BEGIN
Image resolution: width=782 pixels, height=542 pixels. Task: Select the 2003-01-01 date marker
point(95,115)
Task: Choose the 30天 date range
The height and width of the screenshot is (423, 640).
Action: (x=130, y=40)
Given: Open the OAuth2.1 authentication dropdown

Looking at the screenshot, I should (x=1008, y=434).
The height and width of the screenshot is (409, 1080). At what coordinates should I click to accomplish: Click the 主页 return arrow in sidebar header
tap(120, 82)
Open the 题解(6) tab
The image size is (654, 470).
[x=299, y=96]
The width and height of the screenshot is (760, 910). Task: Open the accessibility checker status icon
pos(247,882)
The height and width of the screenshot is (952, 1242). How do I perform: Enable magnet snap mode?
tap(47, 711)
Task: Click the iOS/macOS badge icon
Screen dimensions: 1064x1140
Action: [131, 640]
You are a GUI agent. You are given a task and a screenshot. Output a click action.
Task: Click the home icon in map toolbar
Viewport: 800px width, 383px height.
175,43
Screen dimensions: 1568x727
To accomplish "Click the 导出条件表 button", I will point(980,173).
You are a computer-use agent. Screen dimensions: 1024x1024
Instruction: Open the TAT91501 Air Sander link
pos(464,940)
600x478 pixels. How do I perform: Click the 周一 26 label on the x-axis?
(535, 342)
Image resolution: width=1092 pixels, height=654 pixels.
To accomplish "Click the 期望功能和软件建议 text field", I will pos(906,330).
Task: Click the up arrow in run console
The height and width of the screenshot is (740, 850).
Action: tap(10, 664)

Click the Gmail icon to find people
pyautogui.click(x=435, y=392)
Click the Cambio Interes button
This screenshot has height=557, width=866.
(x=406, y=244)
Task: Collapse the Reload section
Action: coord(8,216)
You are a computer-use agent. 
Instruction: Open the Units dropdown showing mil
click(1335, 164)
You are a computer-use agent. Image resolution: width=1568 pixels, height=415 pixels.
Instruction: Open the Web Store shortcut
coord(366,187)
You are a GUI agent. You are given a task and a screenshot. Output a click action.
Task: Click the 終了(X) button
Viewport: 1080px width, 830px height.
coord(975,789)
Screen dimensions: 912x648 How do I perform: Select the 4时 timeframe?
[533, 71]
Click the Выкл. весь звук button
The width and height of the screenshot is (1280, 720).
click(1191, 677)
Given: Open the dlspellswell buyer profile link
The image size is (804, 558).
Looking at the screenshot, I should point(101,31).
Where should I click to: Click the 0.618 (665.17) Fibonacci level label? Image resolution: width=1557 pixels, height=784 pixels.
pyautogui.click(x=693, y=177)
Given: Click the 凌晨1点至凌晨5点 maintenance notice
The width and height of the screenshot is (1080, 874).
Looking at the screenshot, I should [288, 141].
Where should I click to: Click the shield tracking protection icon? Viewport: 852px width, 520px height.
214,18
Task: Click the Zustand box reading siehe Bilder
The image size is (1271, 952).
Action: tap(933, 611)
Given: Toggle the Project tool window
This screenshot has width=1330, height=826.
END
* **WHAT THE TASK ASKS**: Write out the records above exactly as given.

* **OUTPUT BELOW**:
Image resolution: width=782 pixels, height=542 pixels. Task: Select the 2003-01-01 date marker
point(95,115)
Task: Choose the 30天 date range
The height and width of the screenshot is (423, 640).
Action: (x=130, y=40)
Given: Open the OAuth2.1 authentication dropdown

Looking at the screenshot, I should (x=1008, y=434).
The height and width of the screenshot is (409, 1080). At what coordinates should I click to accomplish: Click the 主页 return arrow in sidebar header
tap(120, 82)
Open the 题解(6) tab
The image size is (654, 470).
[x=299, y=96]
The width and height of the screenshot is (760, 910). Task: Open the accessibility checker status icon
pos(247,882)
The height and width of the screenshot is (952, 1242). How do I perform: Enable magnet snap mode?
tap(47, 711)
Task: Click the iOS/macOS badge icon
Screen dimensions: 1064x1140
Action: [131, 640]
You are a GUI agent. You are given a task and a screenshot. Output a click action.
Task: Click the home icon in map toolbar
Viewport: 800px width, 383px height.
175,43
Screen dimensions: 1568x727
To accomplish "Click the 导出条件表 button", I will point(980,173).
You are a computer-use agent. Screen dimensions: 1024x1024
Instruction: Open the TAT91501 Air Sander link
pos(464,940)
600x478 pixels. How do I perform: Click the 周一 26 label on the x-axis?
(535, 342)
Image resolution: width=1092 pixels, height=654 pixels.
To accomplish "Click the 期望功能和软件建议 text field", I will pos(906,330).
Task: Click the up arrow in run console
The height and width of the screenshot is (740, 850).
Action: tap(10, 664)

Click the Gmail icon to find people
pyautogui.click(x=435, y=392)
Click the Cambio Interes button
This screenshot has height=557, width=866.
(x=406, y=244)
Task: Collapse the Reload section
Action: coord(8,216)
You are a computer-use agent. 
Instruction: Open the Units dropdown showing mil
click(1335, 164)
You are a computer-use agent. Image resolution: width=1568 pixels, height=415 pixels.
Instruction: Open the Web Store shortcut
coord(366,187)
You are a GUI agent. You are given a task and a screenshot. Output a click action.
Task: Click the 終了(X) button
Viewport: 1080px width, 830px height.
coord(975,789)
Screen dimensions: 912x648 How do I perform: Select the 4时 timeframe?
[533, 71]
Click the Выкл. весь звук button
The width and height of the screenshot is (1280, 720).
click(1191, 677)
Given: Open the dlspellswell buyer profile link
The image size is (804, 558).
Looking at the screenshot, I should point(101,31).
Where should I click to: Click the 0.618 (665.17) Fibonacci level label? Image resolution: width=1557 pixels, height=784 pixels.
pyautogui.click(x=693, y=177)
Given: Click the 凌晨1点至凌晨5点 maintenance notice
The width and height of the screenshot is (1080, 874).
Looking at the screenshot, I should [288, 141].
Where should I click to: Click the shield tracking protection icon? Viewport: 852px width, 520px height.
214,18
Task: Click the Zustand box reading siehe Bilder
The image size is (1271, 952).
Action: tap(933, 611)
Given: Toggle the Project tool window
This screenshot has width=1330, height=826.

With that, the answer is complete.